(Assigned task A)
Answer these questions from the passage on health insurance, one line per answer, marked (i), (ii) and (iii) to match:
(i) How many insurance companies stopped writing policies in Washington, D.C.?
(ii) What did the D.C. City Council vote to prohibit?
(iii) What does the passage name as the way around the Obamacare mandates?
(Assigned task B)
In one to three sentences, explain why the passage on health insurance says the insurance companies quit writing policies in Washington, D.C.
(Assigned task C)
Continue the passage on health insurance from where it stops.

-------- Text segment --------

Just over 30 years ago, 36 insurance companies stopped writing policies in Washington, D.C. The issue was AIDS and the D.C. City Council voted to prohibit HIV testing of insurance applicants. At the time, insurance companies testing for the AIDS virus were deemed discriminatory to homosexuals. The three-dozen insurance companies argued that to not screen for the disease was not only bad business practice but defeated the whole idea of the insurance market.
Insurance is all about managing risk. Actuaries are paid a lot of money to determine risk and decide whether or not an applicant should be covered. The insured pay premiums to the insurance company based on their health status. For every negative health factor premiums are increased. If you smoke, you’ll pay higher insurance premiums than a non-smoker. This is why those insurance companies quit writing policies in Washington, D.C. 30 years ago when they were prohibited from testing for HIV. When an insurance company cannot manage its risk, it quits being an insurance company.
When Obamacare was passed into law the insurance market became extremely complicated. Requiring insurance companies to accept patients with pre-existing conditions damaged the ability of insurance companies to manage risk. If I have no health insurance and then develop cancer, apply for insurance and the insurance company is mandated to assume this pre-existing risk, it will lose money, all things being equal. Mandates negate management. When you have no choice in the matter, you have no control in the matter.
Of course, the way around the Obamacare mandates was to reimburse insurance companies – or, rather, subsidize higher premiums to help pay insurance companies for their inevitable loses. Several large insurance companies still could not keep up with the losses incurred from Obamacare. And, so, a Republican Congress and a new Republican president have insisted that they will repeal Obamacare. But don’t hold your breath.

-------- Entries supplied --------

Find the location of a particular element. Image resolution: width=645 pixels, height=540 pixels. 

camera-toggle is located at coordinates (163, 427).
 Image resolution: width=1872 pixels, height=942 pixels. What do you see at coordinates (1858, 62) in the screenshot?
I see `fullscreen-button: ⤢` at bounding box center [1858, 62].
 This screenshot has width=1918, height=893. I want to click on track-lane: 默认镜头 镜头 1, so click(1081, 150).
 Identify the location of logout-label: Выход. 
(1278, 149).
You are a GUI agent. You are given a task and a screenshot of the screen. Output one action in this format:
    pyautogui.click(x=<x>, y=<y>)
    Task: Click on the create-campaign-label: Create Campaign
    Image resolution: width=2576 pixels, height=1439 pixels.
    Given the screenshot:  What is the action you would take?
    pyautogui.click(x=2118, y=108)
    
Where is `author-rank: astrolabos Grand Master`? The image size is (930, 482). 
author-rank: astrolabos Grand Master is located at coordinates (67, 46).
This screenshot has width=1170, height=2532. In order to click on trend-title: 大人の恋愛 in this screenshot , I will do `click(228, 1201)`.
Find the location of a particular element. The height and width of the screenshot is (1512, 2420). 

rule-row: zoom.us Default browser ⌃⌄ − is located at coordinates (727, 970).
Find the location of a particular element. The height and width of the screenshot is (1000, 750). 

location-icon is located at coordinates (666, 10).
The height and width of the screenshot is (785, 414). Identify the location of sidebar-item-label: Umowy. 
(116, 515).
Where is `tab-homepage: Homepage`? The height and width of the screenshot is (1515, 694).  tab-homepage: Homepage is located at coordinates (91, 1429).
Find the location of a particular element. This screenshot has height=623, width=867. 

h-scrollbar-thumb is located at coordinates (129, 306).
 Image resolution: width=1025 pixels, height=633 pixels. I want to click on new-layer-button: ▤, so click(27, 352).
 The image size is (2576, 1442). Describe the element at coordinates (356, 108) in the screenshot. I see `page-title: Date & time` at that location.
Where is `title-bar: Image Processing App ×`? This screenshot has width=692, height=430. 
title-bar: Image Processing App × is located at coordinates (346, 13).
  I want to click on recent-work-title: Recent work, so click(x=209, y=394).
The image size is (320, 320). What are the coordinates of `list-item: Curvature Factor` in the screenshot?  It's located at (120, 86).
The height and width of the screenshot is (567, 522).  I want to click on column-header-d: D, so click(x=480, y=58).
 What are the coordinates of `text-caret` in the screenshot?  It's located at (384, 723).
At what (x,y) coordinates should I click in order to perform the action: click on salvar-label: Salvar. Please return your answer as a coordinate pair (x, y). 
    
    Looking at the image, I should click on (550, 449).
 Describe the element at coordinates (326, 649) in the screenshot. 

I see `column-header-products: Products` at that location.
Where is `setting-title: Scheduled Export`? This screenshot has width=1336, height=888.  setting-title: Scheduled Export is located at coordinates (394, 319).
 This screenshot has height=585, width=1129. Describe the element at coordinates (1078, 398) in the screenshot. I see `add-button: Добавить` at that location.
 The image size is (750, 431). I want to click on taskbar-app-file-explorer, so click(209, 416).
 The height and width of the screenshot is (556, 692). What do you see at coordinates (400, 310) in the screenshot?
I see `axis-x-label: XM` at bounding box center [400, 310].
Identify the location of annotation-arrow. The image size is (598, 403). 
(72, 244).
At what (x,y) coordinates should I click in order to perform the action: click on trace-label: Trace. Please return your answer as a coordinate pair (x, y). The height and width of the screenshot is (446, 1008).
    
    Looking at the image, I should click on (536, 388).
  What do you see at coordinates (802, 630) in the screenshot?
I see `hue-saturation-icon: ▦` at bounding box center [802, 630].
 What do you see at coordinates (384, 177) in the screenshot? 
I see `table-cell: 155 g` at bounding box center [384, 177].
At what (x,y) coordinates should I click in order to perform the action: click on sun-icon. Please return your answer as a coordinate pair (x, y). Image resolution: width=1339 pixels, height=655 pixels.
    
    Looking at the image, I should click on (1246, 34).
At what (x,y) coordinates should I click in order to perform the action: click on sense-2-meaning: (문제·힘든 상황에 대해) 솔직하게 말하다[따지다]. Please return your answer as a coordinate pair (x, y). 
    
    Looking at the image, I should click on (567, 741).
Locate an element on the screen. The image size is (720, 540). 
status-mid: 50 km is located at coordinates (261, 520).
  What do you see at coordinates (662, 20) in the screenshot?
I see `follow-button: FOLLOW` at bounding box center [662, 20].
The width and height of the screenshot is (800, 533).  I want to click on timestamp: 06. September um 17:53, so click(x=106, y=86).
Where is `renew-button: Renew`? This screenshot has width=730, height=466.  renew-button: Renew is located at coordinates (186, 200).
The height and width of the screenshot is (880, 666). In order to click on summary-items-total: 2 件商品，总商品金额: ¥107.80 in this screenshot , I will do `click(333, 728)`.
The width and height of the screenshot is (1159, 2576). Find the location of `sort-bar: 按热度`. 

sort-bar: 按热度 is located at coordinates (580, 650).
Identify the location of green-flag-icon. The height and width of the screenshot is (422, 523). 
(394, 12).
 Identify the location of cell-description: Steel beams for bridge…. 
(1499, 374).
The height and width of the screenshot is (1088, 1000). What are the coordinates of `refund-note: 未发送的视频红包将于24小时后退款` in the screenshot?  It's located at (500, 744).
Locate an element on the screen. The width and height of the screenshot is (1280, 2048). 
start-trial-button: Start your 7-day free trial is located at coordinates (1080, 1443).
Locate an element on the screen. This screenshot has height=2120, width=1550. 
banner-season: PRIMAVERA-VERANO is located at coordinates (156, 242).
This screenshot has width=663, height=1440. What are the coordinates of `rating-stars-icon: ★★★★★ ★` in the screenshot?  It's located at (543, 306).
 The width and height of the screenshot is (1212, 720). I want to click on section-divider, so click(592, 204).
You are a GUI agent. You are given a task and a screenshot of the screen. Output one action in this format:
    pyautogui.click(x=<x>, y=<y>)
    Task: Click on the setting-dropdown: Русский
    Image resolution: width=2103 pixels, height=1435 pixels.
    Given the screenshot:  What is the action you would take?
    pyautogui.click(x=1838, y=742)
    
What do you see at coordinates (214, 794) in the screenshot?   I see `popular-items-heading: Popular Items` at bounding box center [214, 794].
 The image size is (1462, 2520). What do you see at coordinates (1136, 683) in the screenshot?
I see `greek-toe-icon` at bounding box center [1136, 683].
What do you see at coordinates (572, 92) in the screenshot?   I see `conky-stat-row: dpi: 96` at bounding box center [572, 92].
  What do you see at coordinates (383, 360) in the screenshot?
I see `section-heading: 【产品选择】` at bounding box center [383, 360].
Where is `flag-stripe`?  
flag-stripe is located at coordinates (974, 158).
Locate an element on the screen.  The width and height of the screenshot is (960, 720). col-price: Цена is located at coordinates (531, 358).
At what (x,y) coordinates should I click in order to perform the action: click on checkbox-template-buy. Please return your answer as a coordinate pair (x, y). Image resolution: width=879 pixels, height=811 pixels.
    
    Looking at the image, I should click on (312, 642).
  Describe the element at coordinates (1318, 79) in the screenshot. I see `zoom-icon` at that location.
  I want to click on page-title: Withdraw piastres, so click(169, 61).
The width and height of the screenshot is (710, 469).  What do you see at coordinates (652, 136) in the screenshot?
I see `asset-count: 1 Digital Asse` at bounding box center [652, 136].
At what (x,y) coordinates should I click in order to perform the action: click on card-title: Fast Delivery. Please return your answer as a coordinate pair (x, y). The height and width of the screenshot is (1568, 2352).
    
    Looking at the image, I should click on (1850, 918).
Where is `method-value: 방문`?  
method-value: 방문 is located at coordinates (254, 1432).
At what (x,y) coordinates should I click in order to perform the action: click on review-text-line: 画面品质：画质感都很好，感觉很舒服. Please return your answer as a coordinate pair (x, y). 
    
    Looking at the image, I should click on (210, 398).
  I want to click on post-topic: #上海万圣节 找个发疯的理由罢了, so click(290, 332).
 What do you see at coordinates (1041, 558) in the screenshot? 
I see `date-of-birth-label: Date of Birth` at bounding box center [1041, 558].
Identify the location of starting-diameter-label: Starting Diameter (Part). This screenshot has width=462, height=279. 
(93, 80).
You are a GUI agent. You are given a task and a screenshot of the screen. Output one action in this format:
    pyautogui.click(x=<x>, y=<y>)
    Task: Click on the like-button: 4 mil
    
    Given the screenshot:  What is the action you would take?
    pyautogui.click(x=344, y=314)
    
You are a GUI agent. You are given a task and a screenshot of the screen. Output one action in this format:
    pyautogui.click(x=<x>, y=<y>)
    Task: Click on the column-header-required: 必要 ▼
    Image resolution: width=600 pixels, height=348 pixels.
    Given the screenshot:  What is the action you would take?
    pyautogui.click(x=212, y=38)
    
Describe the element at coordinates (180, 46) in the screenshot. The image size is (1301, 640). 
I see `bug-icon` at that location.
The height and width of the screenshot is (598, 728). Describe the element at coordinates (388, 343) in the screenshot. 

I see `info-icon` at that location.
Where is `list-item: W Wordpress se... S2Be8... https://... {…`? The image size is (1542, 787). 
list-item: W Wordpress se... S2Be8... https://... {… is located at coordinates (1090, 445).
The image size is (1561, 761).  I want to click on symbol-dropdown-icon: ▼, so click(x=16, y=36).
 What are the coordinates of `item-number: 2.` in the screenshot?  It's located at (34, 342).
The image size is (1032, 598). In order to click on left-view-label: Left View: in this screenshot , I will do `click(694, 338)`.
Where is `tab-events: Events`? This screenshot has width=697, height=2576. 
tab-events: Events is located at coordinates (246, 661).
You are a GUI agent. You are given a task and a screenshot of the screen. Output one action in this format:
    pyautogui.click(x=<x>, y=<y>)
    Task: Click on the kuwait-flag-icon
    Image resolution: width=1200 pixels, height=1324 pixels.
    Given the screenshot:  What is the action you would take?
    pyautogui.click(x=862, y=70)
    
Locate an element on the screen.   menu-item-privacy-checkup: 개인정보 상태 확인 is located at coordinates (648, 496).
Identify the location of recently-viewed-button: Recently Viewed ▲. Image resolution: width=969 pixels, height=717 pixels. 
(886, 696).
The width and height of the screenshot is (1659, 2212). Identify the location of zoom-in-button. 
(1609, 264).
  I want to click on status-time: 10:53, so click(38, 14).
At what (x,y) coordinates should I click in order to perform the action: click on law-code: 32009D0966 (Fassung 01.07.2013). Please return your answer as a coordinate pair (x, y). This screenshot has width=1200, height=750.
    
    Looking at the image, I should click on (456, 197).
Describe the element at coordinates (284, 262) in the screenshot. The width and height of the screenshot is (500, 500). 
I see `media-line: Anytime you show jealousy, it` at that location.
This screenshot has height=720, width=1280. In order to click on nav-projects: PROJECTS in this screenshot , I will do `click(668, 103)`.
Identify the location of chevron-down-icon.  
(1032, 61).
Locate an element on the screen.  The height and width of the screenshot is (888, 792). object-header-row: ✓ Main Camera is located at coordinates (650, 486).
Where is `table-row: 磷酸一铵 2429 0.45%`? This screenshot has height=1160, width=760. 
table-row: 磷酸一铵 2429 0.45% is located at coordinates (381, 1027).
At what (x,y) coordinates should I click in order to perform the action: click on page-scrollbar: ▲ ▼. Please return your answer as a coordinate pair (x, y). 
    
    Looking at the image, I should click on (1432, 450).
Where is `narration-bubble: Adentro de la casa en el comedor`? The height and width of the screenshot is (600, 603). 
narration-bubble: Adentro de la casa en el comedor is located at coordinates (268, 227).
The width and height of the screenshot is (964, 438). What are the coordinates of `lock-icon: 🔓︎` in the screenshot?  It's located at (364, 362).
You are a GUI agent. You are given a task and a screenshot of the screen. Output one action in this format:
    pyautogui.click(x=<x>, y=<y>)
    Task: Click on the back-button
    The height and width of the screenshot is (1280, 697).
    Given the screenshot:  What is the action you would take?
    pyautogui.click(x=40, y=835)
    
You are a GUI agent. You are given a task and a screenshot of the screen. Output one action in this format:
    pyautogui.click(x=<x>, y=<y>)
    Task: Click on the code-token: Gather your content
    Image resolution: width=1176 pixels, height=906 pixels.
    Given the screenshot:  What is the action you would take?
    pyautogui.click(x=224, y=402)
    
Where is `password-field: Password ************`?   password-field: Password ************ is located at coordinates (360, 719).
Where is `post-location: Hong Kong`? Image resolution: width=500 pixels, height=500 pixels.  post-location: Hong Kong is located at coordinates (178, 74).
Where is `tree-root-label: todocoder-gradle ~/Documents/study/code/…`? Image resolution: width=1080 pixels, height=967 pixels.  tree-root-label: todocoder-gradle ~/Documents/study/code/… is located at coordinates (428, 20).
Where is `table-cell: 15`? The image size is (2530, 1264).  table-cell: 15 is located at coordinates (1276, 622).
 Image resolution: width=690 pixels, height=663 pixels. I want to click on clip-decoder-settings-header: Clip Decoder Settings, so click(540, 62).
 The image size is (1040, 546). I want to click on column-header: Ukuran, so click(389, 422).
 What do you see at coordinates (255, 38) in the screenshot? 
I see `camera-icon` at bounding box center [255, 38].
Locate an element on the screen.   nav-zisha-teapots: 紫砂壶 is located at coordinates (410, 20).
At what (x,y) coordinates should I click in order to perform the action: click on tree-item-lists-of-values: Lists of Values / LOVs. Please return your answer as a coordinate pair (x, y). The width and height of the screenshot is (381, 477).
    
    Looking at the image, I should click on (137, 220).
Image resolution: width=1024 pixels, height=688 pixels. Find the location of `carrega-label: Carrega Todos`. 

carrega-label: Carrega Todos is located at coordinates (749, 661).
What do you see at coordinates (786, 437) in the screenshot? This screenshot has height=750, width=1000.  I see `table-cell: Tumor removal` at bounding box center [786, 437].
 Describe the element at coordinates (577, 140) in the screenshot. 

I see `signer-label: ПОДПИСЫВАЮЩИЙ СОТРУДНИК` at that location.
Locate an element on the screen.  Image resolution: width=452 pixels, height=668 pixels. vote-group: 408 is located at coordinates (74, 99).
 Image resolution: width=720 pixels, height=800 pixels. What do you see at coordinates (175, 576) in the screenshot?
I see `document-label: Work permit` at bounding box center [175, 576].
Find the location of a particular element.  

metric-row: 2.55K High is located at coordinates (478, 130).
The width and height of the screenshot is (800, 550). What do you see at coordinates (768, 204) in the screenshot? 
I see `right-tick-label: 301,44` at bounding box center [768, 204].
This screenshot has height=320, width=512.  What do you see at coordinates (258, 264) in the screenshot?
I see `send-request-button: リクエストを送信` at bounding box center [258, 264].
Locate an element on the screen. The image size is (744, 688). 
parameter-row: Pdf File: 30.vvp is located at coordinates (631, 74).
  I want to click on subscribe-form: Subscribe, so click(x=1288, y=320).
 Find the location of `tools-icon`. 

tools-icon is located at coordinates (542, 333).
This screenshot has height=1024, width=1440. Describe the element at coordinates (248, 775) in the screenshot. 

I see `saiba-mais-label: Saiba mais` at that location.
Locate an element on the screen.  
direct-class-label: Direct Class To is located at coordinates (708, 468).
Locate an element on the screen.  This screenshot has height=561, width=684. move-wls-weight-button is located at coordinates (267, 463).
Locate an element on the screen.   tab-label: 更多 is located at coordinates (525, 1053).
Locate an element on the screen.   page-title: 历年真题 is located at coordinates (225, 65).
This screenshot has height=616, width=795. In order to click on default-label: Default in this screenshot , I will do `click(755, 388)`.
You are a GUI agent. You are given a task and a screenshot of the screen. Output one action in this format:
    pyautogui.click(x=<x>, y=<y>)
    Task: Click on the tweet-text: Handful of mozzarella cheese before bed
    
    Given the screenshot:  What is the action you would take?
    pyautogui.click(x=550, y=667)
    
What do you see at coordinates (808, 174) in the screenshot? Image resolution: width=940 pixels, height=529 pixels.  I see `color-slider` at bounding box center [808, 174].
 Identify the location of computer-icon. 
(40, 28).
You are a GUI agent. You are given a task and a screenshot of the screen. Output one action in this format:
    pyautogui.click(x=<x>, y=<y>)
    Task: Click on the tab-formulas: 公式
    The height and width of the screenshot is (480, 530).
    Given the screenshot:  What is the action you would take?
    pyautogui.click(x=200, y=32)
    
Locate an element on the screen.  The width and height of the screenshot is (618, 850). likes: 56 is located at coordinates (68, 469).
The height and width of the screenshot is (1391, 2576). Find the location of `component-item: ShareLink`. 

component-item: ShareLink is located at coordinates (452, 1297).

--------

(Output A)
(i) 36 insurance companies stopped writing policies there.
(ii) It voted to prohibit HIV testing of insurance applicants.
(iii) The way around them was to reimburse insurance companies, or rather to subsidize higher premiums to help pay insurance companies for their losses.

(Output B)
Insurance is about managing risk, and the companies were barred from testing applicants for HIV, so they could not manage that risk. The passage says that an insurance company that cannot manage its risk quits being an insurance company. The companies also argued that not screening for the disease was bad business and defeated the whole idea of the insurance market.

(Output C)
President Trump – the man who has long supported single-payer health insurance (meaning government health insurance for everyone) – changed his tune on repeal of Obamacare to “repeal and replace,” a more reasonable sound bite he adopted from the RNC once it was clear he was the Republican nominee. Since his election victory, Trump added that he’ll keep the more popular parts of Obamacare – meaning he will keep pre-existing conditions and the 26 year old dependent rider. Presumably, that meant Trump was going to get rid of the unpopular part of Obamacare: the individual mandate. Now, Trump tells Americans “we’re going to have insurance for everybody.” He recently said, “There was a philosophy in some circles that if you can’t pay for it, you don’t get it. That’s not going to happen with us.” Everyone “can expect to have great health care. It will be in a much-simplified form. Much less expensive and much better…they’ll be beautifully covered. I don’t want single-payer. What I do want is to be able to take care of people.”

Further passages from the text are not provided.